━━━━━ PASSAGE
Paul is saying that one is not justified by "works of the law". It is against this background that he makes his argument on salvation by faith (Rom. 3:28; 5:1 and Eph. 2:8-9). It was faith expressed in obedience that made them Christians, and he admonished Christians to work out their salvation with fear and trembling (Phil. 2:12). In other words, their justification was not contingent upon a humanly devised scheme but upon faith which led to obedience (Rom. 6:17-18).
Had it not been for Luther's assumption that salvation really was by faith only, he would have had no difficulty reconciling the seeming contradiction. But, by starting with the conclusion that faith alone saves and trying to interpret the rest of the Bible in the light of that alleged truth, he found it impossible to reconcile. And, because he was honest enough to recognize and admit the problem, he resorted to a very dishonourable thing -- deliberately and willfully adding a word to the Scriptures -- a word which he knew, the world knew, and God knows was never in the original text. It was only one word -- alone -- but what a change it made in the scriptural meaning of Rom. 3:28. Luther admitted: "It would have been pointless to tell me that the word 'alone' is not found in the Latin or Greek texts here, for I was well aware of it … But the word has to be added if the sense of the passage is to be expressed clearly." (Stewart, p. 32).
This is a perfect illustration of the weakness of men -- courageous enough to defy certain death at the hands of his persecutors, yet weak to the extent that he would bring dishonour to his good name, by deliberate and willful fraud.
It should be said of Luther that he rendered a great service for man. His leadership out from under the shackles of Roman Catholicism was a blessing to the world, but why venerate his name or his doctrine. Luther died for the sins of no one. No one is baptized in Luther's name. He can impart eternal life to no one. And, why protect his doctrine if it is false? He was a man -- admit it -- attribute his short-comings to the frailties and weakness of man, "but look to Jesus as the author and finisher of our salvation." Men should not hesitate to expose the falsity of this soul-condemning doctrine -- salvation by faith alone -- to ALL, that the world might be brought out from under the influence of its poisonous web.
━━━━━━━━━━
#### STATED EXERCISE
Carry on the piece on Luther and faith alone from the point where it stops. The listing that follows has no connection to the piece on Luther and faith alone.
━━━━━ ENTRIES SHOWN
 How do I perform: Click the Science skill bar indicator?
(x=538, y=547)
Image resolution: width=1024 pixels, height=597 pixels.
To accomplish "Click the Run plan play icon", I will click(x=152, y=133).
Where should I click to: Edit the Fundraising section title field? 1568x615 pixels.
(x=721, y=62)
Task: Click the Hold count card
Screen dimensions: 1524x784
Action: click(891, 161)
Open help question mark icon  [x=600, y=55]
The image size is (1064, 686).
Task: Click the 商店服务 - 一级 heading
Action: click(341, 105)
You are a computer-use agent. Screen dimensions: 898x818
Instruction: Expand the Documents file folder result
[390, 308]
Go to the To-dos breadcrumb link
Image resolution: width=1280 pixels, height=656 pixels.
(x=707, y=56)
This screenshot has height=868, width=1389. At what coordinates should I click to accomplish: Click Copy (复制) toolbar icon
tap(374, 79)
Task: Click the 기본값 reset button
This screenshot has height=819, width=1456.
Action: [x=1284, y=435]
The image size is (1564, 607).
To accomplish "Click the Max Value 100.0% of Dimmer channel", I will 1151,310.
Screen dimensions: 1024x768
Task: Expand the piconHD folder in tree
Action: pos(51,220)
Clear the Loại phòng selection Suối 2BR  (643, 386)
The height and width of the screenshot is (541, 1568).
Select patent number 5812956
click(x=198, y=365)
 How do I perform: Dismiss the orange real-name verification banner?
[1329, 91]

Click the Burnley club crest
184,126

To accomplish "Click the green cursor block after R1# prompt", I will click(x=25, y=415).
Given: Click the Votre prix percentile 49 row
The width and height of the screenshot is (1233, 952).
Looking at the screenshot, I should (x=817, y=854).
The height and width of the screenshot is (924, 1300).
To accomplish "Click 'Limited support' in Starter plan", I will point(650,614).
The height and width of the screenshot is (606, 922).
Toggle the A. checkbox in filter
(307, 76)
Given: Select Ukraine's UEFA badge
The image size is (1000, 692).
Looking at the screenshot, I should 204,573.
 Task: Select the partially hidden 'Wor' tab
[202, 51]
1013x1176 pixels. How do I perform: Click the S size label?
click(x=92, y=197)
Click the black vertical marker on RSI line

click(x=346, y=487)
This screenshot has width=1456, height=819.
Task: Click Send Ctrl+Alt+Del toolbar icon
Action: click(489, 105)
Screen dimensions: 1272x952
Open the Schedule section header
━━━━━━━━━━
#### OUTPUT OF THE TASK
Baptism is Not Essential to Salvation
If the assumption that salvation by faith alone is true, then it naturally follows that baptism must be relegated to a position of relative insignificance, especially if you consider baptism a work (which it is not).
Is Baptism Essential?
|BIBLE TEACHING||DENOMINATIONAL TEACHING|
|"He that believeth and is baptized shall be saved" (Mark 16:16).|
"Repent and be baptized everyone of you, … for the remission of sins" (Acts 2:38)
"The like figure whereunto even baptism doth also now save us …" (I Peter 3:21).
|Because of the position taken with regard to salvation by faith alone, most denominations teach that baptism is not essential to salvation.|
Consider: Luther's doctrine of salvation by faith alone was in reaction to the Catholic doctrine of salvation by works of merit, whereas much of the more recent denominational positions on the doctrine came as a result of the rejection of the Catholic practice of baptismal regeneration (although the Catholic Church insists she does not teach it). For example, because of their natural interest in the subject of baptism (as seen by their name) the Baptist denomination, while correctly maintaining that there is nothing efficacious about water as far as spiritual cleansing is concerned, had assumed that the Bible does not teach that baptism is essential to salvation. They reason that if it were necessary for salvation it follows that the purpose of the baptism must be to literally "wash away the sins" of a person. This is not taught in the Bible. Paul was told to be baptized and "wash away his sins" but that does not mean physically or literally. They maintain further that the physical cannot provide for spiritual cleansing, and thus (physical) water cannot cleanse the soul (spiritual). It is true that there are no mystical properties in the water to effect the cleansing of the soul, but can we cast it (baptism) aside as a non-essential simply because we do not understand fully the part which baptism plays in salvation? Is it not enough that Christ commanded it? And, is not the real test of whether we believe and trust Him or not at the very point of whether we will take Him at His word -- doubting nothing -- simply saying, "Thou hast said, I will obey.?
Is Obedience to the Gospel Essential?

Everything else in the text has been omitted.